UNIVERSITY OF ILLINOIS AT URBANA-CHAMPAIGN, NEWS BUREAU
IMAGE: CRYPTOSPORIDIUM IS A PROTOZOAN PARASITE THAT IS A LEADING CAUSE OF DIARRHEAL DISEASE AND DEATH IN CHILDREN.
CHAMPAIGN, Ill. — A class of compounds used for malaria treatment also kill the intestinal parasite Cryptosporidium, a leading cause of diarrheal disease and death in children that has no cure, a multi-institution collaboration of researchers found in a new study.
The compounds, called bicyclic azetidines, specifically target an enzyme responsible for protein production within the parasite, the authors report in the journal Science Translational Medicine.
“There’s an urgent need because young children are dying of this diarrheal pathogen, and there’s no effective medicine to treat the infection nor vaccine to prevent the disease,” said the study’s lead author, Sumiti Vinayak, a pathobiology professor at the University of Illinois Urbana-Champaign. “Immunocompromised patients and agricultural animals, especially young calves, are also very susceptible to Cryptosporidium. This is the first time we have had validation of a compound working on a specific target in this parasite.”
The researchers began by performing a broad analytical study of existing drugs, looking for any with the potential for repurposing as a Cryptosporidium treatment. After looking at many classes of anti-microbial compounds, they determined that the anti-malarial bicyclic azetidines was a candidate and tested them against Cryptosporidium.

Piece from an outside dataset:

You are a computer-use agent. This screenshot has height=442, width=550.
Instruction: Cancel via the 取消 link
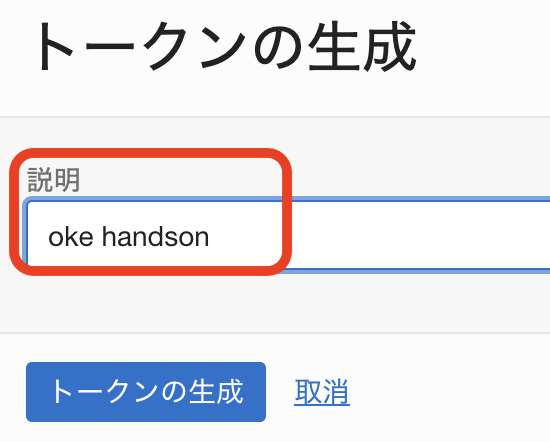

After the compounds proved very effective at killing the parasite in cell cultures, the researchers tested them in immunocompromised mice with Cryptosporidium infections. They found that one oral dose a day for four days rid the mice of infection.
“This study provides a new way of targeting Cryptosporidium. Significantly, because we are repurposing compounds from an anti-malarial program in development, it allows us to apply insights from that program to the treatment of cryptosporidiosis,” said Eamon Comer, who led the study at the Broad Institute in Cambridge, Massachusetts. Professors Boris Striepen of the University of Pennsylvania and Christopher D. Huston of the University of Vermont also co-led the study.
The researchers then performed comprehensive biochemical and genetic studies to determine how the compounds attacked the parasite. They found that the bicyclic azetidines targeted an enzyme that makes transfer RNA, the molecule that carries amino acids when the cell makes proteins. The Cryptosporidium enzyme is very similar to that of the parasite that causes malaria, but different from the analogous enzyme in humans, Vinayak said, making it an effective drug target.
Using CRISPR-Cas9 gene-editing technology, the researchers changed one letter in the DNA of the Cryptosporidium gene for the target enzyme, making it just different enough that the drug would not attack it. That one change made the parasite resistant to the drugs, further confirming that blocking this enzyme is the mechanism by which the drug kills Cryptosporidium, Vinayak said.
“This is the first time that the mechanism of action of an anti-Cryptosporidium drug candidate has been confirmed,” Vinayak said. “It’s a good steppingstone to find these compounds that we can feed into the drug-development pipeline. Future research will further evaluate safety and clinical effectiveness, but the discovery of a new and potent series of compounds with a known target puts us on a promising path forward in this important effort to develop urgently needed treatments.”